Am truly enjoying this fascinating discussion!!!!! (and your detailed input makes it all the more informative) Very Happy Wink

It is sad that the majority of bus riders (local or otherwise) have not the slightest inkling of how fascinating the bus industry is; as enthusiasts, we can see the industry in an entirely new light, one not seen by the "average Joe or Jane"..

"NYO"


I am enjoying it, too, thank you...

I agree that it is sad to see what I perceive as the decline in interest in transportation history and current events by younger people in general.
I have belonged to various rail, bus, air, and sea hobby groups, and each year the organization demographics grow older, with less and less younger people interested in getting into the hobby.
It seems the younger generation is more into their electronic play things...
Always a few exceptions, here and there, but overall, not.
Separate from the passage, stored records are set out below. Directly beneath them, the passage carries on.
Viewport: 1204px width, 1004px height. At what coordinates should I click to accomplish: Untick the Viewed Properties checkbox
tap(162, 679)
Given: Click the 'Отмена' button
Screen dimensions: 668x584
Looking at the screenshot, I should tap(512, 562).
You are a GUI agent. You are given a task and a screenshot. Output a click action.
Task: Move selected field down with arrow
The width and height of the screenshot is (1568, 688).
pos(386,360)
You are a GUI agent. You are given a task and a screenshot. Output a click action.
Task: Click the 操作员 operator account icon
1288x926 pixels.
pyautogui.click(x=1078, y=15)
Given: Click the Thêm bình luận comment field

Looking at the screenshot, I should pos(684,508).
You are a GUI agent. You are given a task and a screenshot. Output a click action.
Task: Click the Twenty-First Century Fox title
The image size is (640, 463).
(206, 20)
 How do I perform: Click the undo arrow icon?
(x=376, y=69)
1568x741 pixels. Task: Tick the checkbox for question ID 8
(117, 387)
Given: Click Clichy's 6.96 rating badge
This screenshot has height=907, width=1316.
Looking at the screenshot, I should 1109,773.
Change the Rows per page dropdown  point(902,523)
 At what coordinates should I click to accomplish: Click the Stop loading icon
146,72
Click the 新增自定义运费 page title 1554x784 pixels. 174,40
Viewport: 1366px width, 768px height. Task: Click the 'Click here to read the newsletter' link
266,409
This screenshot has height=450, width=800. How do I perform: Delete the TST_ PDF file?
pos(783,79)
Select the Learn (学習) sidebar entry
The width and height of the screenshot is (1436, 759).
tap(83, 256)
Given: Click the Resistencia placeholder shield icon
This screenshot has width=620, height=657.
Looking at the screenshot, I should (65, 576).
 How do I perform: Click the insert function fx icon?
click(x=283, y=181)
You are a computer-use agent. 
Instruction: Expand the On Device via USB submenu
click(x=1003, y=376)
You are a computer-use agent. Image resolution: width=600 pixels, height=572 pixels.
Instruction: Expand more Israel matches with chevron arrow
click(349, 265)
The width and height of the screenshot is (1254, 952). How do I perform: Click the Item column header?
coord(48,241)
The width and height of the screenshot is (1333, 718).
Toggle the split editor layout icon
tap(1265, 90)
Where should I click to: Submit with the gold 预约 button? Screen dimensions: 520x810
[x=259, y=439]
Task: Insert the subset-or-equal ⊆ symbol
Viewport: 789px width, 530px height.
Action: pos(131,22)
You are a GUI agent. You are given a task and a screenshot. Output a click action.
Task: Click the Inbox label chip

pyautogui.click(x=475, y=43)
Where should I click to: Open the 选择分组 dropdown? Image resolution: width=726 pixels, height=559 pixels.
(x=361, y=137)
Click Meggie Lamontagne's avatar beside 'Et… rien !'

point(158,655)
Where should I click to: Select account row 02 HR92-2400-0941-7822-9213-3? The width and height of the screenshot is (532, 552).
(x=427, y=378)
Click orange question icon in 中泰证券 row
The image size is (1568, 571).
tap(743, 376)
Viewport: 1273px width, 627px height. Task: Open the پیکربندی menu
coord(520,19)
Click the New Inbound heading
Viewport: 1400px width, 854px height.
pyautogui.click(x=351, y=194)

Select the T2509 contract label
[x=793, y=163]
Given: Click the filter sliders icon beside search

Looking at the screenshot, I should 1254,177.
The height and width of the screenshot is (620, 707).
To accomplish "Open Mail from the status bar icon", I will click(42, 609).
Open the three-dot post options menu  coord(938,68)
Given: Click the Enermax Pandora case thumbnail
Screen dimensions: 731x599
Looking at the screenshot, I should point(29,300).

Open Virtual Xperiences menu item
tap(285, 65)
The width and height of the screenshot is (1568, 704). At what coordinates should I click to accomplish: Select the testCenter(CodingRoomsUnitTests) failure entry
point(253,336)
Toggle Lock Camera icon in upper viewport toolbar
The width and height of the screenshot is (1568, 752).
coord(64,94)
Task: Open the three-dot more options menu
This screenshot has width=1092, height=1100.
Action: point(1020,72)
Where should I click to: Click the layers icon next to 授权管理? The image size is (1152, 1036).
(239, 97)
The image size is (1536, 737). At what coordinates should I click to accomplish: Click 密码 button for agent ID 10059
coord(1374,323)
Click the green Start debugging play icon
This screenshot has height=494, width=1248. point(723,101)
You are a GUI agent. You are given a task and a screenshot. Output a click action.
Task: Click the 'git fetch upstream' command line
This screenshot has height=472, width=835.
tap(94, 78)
Indeed, this website seems to be getting less and less used...not sure how its owner can sustain it. Not sure if there is any way to promote its growth, but I try telling anyone that shows any interest in it.


traildriver:

I cannot believe that you are harboring the very same thoughts that I have had for too long now.

IMHO, Facebook (of which I am not involved in) has indeed been hurting "traditional" forums such as this; this, coupled with the younger (and not so younger) generation are virtually addicted their iPads, smartphones, tablets, kindles, whatever, and this can be readily seen in many aspects of the hobby today.

It seems (at least to me) that ever since the sad loss of our own illustrious and highly respected Mr. Linsky (a true and knowlegeable gentleman, RIP) this forum has indeed slowed down from what it was a few years back; I would indeed hate to see this forum depart the 'net; it is, IMHO, the BEST bus forum out there, and the guys who post here are truly knowledgeable on the subject of buses.....and often quite amusing at times! Very Happy Very Happy

I have a very good friend who has been a member of an East Coast streetcar museum for decades; he has told me that many of the older members (those who can actually recall the cars in regular service) are now getting older and not in the best of health, or, sadly, simply passing on to that great carbarn in the sky. Sad

Think about it; there is a generation (or two) today that has never even ridden on an Old Look, a Fishbowl, or a PCC, except, perhaps, at a museum or some sort of special event.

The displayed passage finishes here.